*** Opening Input data ***

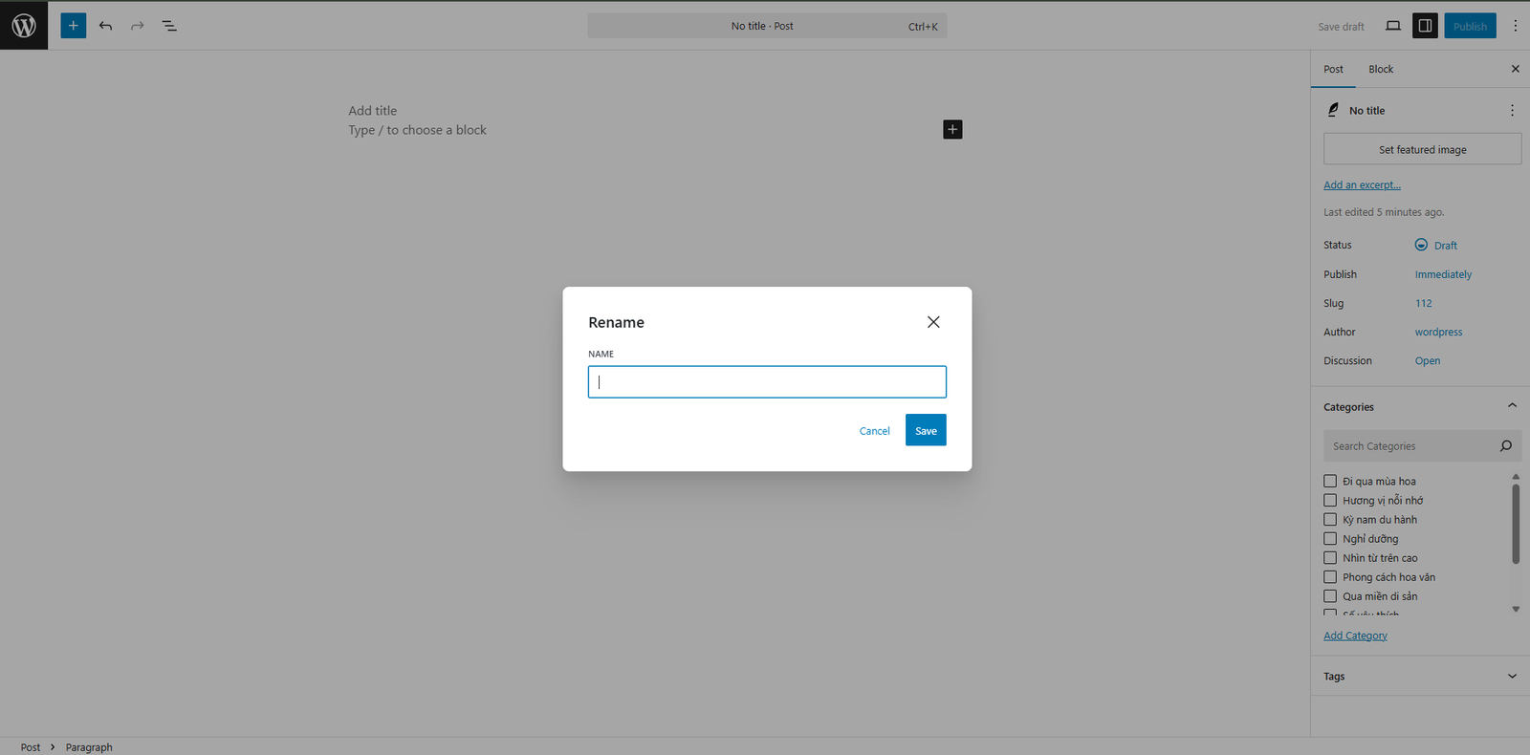Select the Phong cách hoa văn checkbox
Viewport: 1530px width, 755px height.
pyautogui.click(x=1330, y=577)
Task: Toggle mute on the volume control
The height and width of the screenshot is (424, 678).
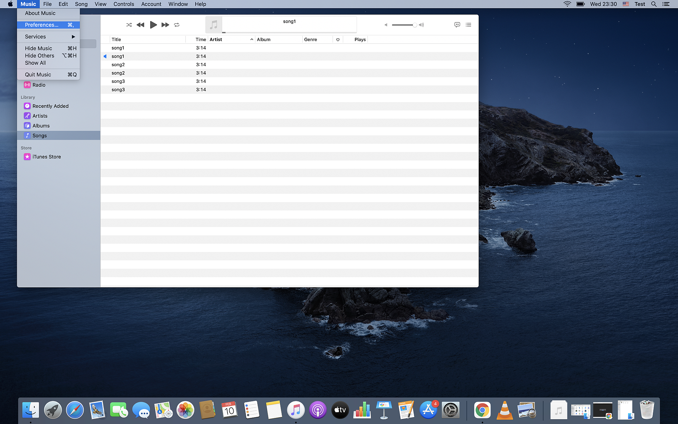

*** Closing Input data ***

Task objective →
Pictures are to be left out when the lines from the one containing "Task: Toggle mute on the volume control" through the end of the records above are repeated exactly; no other line is wanted.

Answer to the problem →
Task: Toggle mute on the volume control
The height and width of the screenshot is (424, 678).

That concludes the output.